"Virtually every major graphics board vendor has been in the PC Labs doghouse at sometime over the past several years, including ATI, Diamond, Matrox, and Number Nine. They weren't cheating; let's just say they were trying to push their advantages a bit too far." Bill Howard. 'Frontiers of Benchmark Testing'. PC Magazine, June 25th 1996.
Michael M, Editor-in-Chief of PC Magazine was looking at the executive report on the latest graphics benchmarks which were to appear in the June 29th issue. As he got deeper into the summary, his face took on a baffled look. He picked up the phone to call Bill M, Vice President for Technology, and asked him to come by his office with the detailed test results. Five minutes later, they were pouring over the data on Bill's laptop.

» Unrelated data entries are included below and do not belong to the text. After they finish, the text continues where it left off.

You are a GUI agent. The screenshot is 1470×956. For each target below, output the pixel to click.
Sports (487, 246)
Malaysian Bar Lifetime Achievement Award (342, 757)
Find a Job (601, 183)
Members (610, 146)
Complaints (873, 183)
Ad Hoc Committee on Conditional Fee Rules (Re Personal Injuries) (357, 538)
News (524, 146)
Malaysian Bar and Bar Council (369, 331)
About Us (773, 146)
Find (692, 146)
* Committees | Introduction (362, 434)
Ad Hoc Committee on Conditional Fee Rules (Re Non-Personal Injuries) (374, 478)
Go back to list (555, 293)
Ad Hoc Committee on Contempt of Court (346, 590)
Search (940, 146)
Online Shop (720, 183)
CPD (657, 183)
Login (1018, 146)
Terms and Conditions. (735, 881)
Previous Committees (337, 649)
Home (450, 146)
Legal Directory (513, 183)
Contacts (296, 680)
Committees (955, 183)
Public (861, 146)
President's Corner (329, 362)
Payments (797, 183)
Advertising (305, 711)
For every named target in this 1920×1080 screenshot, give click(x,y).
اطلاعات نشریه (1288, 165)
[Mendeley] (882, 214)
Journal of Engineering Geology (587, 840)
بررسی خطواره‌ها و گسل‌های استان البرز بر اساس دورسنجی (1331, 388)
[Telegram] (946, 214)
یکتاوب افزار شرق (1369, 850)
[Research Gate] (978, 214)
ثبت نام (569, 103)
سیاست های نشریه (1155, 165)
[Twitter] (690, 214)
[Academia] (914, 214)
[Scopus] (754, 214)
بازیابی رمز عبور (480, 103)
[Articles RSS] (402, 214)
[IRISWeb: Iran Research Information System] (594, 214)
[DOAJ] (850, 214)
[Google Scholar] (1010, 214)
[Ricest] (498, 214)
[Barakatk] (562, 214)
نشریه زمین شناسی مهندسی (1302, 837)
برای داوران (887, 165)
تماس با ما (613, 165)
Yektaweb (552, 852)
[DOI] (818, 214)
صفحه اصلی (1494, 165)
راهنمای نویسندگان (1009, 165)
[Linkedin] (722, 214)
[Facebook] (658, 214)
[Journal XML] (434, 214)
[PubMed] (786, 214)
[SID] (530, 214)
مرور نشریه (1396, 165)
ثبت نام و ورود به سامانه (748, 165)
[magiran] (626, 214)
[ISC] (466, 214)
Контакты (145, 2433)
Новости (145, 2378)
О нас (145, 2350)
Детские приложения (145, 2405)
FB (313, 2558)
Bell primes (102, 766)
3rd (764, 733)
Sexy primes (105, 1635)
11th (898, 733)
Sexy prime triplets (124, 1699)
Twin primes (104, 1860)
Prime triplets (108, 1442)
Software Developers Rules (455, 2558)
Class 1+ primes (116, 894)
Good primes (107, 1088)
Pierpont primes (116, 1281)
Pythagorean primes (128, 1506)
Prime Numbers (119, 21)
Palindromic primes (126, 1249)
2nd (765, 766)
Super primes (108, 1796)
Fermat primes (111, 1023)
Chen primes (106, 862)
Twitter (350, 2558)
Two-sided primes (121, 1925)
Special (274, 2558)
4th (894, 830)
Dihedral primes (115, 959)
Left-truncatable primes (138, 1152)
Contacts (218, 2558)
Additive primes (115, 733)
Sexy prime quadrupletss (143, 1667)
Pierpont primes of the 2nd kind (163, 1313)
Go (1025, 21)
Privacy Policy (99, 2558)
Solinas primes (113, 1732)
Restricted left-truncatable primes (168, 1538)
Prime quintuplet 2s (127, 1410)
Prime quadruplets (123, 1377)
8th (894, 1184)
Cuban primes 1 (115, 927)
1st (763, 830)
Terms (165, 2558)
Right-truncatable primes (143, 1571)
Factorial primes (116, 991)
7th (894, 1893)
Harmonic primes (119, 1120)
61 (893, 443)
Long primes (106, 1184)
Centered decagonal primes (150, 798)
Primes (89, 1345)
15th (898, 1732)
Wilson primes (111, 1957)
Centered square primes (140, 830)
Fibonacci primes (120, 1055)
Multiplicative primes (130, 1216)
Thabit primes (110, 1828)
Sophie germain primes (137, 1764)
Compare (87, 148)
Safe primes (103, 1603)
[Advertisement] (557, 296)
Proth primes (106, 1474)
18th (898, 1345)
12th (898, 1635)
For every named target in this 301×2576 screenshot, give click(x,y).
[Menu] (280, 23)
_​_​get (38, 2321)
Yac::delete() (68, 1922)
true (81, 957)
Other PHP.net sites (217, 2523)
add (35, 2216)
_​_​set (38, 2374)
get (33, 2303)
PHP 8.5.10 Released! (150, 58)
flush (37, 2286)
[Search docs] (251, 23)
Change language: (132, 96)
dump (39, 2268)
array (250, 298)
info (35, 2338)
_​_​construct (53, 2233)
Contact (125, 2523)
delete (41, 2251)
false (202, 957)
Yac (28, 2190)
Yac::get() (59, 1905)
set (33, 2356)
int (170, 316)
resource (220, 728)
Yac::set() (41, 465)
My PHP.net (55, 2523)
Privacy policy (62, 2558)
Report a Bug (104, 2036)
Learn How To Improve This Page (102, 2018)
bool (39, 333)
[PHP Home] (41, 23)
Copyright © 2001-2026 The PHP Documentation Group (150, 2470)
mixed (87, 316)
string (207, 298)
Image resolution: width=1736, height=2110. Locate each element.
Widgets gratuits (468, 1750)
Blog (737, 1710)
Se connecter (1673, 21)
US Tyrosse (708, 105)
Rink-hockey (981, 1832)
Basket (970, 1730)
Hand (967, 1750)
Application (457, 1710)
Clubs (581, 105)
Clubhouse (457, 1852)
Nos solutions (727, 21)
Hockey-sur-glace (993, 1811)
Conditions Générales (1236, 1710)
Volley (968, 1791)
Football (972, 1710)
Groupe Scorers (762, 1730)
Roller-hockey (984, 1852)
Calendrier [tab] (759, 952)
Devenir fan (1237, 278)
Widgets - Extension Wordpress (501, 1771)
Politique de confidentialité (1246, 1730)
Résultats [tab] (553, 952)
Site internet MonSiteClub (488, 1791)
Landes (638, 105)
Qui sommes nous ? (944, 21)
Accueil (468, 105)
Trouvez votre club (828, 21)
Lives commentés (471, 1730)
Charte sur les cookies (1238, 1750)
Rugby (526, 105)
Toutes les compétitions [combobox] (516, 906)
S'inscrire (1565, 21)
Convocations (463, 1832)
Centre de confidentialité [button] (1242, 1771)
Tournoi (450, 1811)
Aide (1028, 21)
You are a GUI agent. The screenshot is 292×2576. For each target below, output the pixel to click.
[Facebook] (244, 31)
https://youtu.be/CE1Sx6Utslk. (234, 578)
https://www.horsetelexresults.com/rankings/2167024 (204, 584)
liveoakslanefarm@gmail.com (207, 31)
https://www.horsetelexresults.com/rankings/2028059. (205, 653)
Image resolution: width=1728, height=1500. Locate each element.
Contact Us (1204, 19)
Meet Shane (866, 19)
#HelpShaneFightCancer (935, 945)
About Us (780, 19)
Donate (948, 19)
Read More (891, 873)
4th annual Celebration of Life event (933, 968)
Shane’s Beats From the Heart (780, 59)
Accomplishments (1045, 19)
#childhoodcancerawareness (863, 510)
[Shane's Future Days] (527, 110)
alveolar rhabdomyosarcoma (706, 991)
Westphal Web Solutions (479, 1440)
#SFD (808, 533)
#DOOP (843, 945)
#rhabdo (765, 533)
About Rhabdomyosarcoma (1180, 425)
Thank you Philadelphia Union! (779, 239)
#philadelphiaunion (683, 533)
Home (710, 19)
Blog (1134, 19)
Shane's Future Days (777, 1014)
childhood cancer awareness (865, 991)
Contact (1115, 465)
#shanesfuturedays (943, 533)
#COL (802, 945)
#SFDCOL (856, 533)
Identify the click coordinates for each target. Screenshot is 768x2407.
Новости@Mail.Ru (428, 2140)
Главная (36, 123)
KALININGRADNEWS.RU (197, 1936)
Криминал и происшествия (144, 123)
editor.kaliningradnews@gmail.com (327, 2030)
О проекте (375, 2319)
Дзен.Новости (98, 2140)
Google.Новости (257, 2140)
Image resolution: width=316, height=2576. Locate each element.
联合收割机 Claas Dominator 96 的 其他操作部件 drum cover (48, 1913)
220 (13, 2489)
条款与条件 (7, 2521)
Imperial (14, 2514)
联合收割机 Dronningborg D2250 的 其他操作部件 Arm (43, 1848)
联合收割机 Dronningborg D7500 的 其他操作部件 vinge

What had Michael so puzzled was the Graphics Winmark score of the WinBench performance test for the Pegasus Plumbago card - its top score outperformed the nearest competitor by enough of a margin that it raised a red flag because the informal hands-on tests Michael had done with real applications on the testing machines had given the impression of middle-of-the-road performance. Again he wished that there was a way to produce meaningful test scores using application-based testing; past experiments had shown however that such testing is very susceptible to variations in software version and program modules used. Hence PC Magazine had developed a symthetic test which repeatedly runs through some of the common graphics functions supported by MS Windows. Programs have to use this API since the multi-tasking Windows operating system doesn't allow them to write directly to the display. The benchmark then reports a weighted-average of these iterations as a single score which the lab hoped was a good approximation of in depth performance.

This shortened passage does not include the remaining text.